AMR: Sim, mas é preciso contar com as dificuldades e a tirar partido delas. Estou a ter uma conversa que me faz lembrar o discurso do Pedro Passos Coelho e das oportunidades que veem com a crise, que eu abomino, mas isto é diferente.
BM: Como?
AMR: Lembro-me muitas vezes do Jorge Luís Borges, um escritor argentino, que cegou a partir de uma fase da sua vida. Quando começou a vida profissional não só não estava cego como ia trabalhar todos os dias para a biblioteca, que era uma repartição pública.

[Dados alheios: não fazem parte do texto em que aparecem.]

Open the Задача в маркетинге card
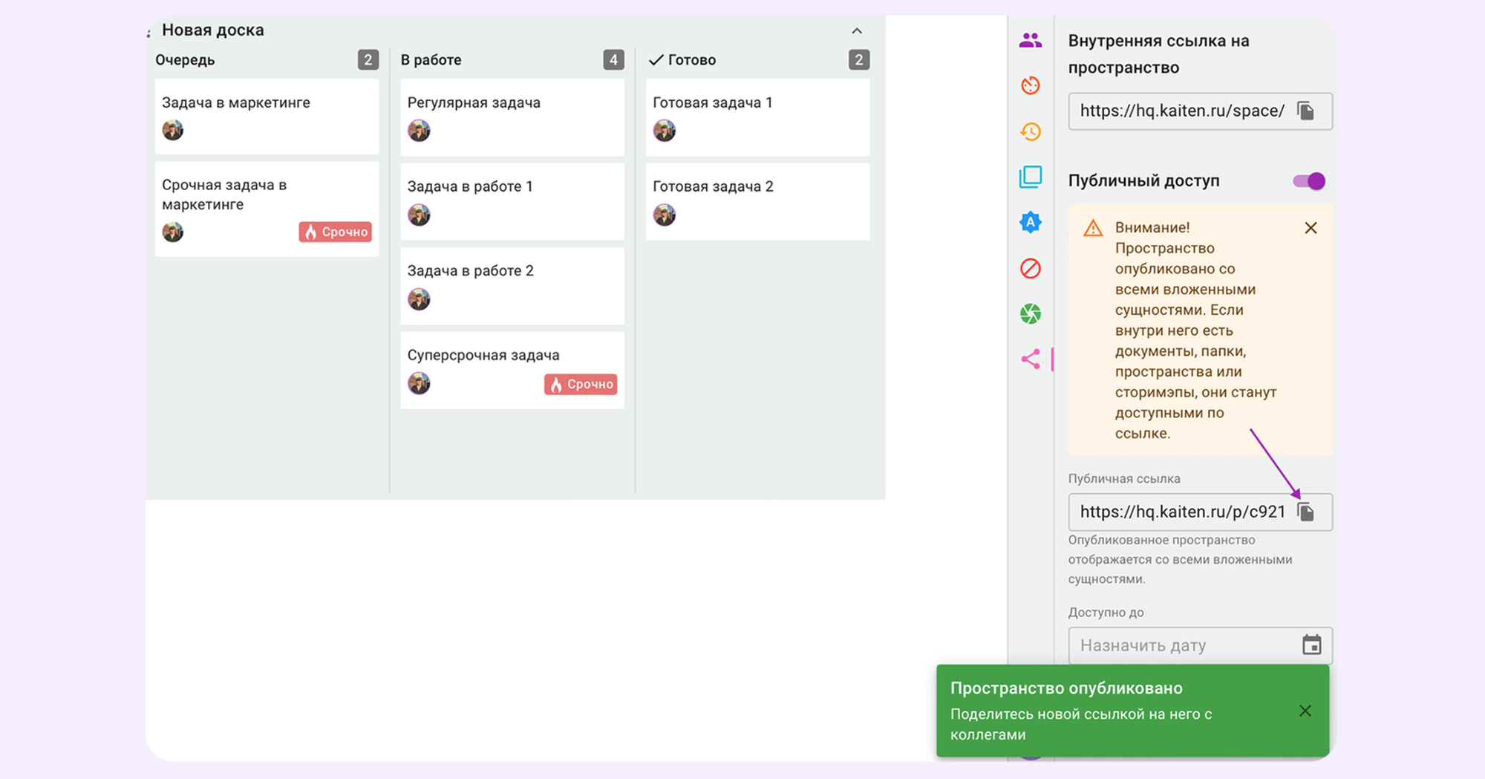The width and height of the screenshot is (1485, 779). pos(236,103)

Nos primeiros dias, o seu superior disse-lhe que ele queria fazer muitas coisas e que tinha tempo e que era preciso ele encaixar-se naquela estrutura. Ele percebeu que ia estar uns anos assim e que a maneira de viver bem com aquilo era concentrar a ideia dele numa outra coisa e concentrou-se livros que podia ler entre o caminho de casa para o trabalho e na volta. Li qualquer coisa dele como ‘o melhor desses anos é o tempo que eu tinha para ler no elétrico entre casa e o trabalho’. Isto é interessante, porque todos nós nos enfadamos com as coisas e frustramo-nos quando as coisas não correm bem, mas às vezes nós podemos pôr o foco noutro sítio.
BM: Onde tem o seu foco?
AMR: Eu não deixo que alguma coisa me incomode até certo ponto. O meu foco está aqui e não ali.

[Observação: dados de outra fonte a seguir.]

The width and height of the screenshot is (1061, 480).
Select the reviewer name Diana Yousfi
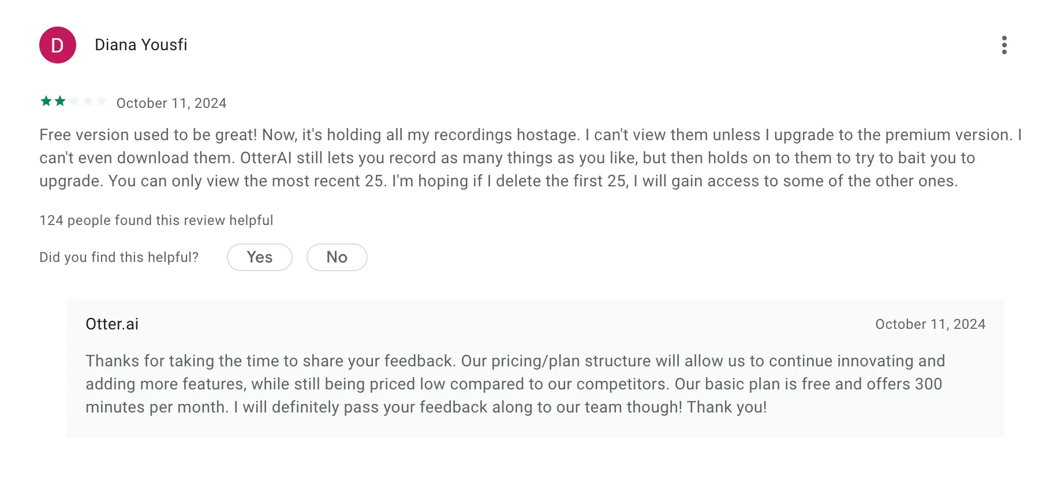point(141,45)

BM: E ultrapassa as dificuldades assim?
AMR: Não queria meter as coisas assim, mas eu acho que nos podemos salvar a nós mesmos se pusermos a atenção noutro sítio. É uma maneira estoica de aguentar e lidar com aquilo que corre mal. Todos nós devemos ter os nossos refúgios.
BM: Onde é que se refugia?
AMR: Os nossos refúgios são sempre os outros, as pessoas com quem mais lidamos.

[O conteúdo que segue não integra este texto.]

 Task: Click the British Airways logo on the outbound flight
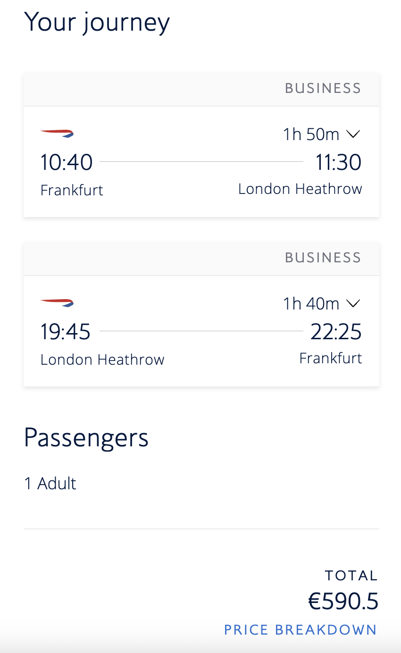(x=57, y=134)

BM: O principezinho dizia que se descrevermos uma casa que tem adereços muito bonitos o adulto não vai valorizá-la, mas se lhe dissermos que vale quinhentos mil euros ele já vai dizer que a casa é muito bonita. Acha que é assim que se olha para as coisas?
AMR: É o olhar com espanto. Isso é um olhar para as coisas pelo seu valor intrínseco e não para o valor monetário. Mas existe esta coisa que se chama realidade que se vai impondo e que muitas vezes nos faz esquecer dessa coisa que era mágica que era o espanto de ver pela primeira vez para uma coisa que não tem valor material mas que tem valor para nós, porque criamos um laço com ela. É isso que o principezinho diz.
BM: E é isso que tenta sempre fazer?
AMR: Eu acho que essa deve ser a nossa luta: fazer com que esta vida, que é assim mesmo e para todos, não ocupe o espaço todo e que ainda haja um bocadinho de magia.
BM: Tenta olhar sempre pela primeira vez?
AMR: Claro! Quando eu chego aqui e olho para esta árvore, onde venho quase todos os dias e me maravilho com ela, é uma forma de me alimentar desta beleza. Tento sempre olhar para as coisas como se fosse a primeira vez.